» **What to work on**: Report every line of the material below that contains the string "label", copying each such line in full.

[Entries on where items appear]
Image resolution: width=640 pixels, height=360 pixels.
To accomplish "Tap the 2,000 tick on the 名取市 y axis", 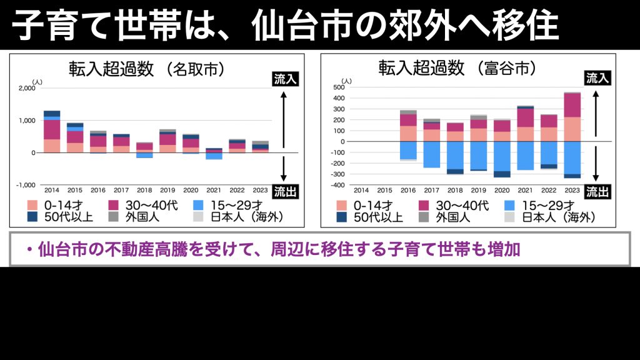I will (27, 88).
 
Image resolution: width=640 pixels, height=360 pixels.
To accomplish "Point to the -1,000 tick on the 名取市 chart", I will (26, 185).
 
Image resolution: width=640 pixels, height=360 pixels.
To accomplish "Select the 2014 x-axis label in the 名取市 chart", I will (52, 189).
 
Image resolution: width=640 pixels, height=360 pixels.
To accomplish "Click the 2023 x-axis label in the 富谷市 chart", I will (572, 189).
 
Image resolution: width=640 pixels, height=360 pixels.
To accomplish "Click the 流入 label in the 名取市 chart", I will (285, 79).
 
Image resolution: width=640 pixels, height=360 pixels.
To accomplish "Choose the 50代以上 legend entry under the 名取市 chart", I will (59, 217).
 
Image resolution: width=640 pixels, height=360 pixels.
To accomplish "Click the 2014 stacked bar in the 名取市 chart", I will (52, 131).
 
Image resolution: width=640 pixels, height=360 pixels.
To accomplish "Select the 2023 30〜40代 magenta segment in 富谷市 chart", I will (572, 105).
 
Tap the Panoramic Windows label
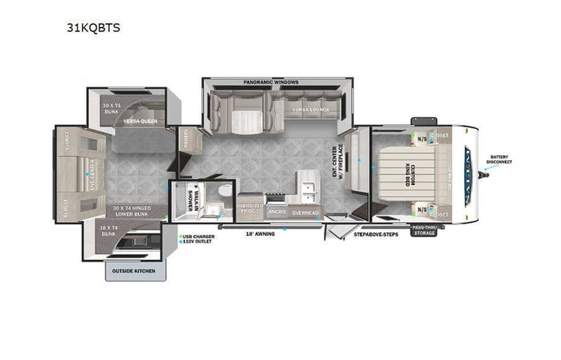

» **In response**:
To accomplish "Select the 2014 x-axis label in the 名取市 chart", I will (52, 189).
To accomplish "Click the 2023 x-axis label in the 富谷市 chart", I will (572, 189).
To accomplish "Click the 流入 label in the 名取市 chart", I will (285, 79).
Tap the Panoramic Windows label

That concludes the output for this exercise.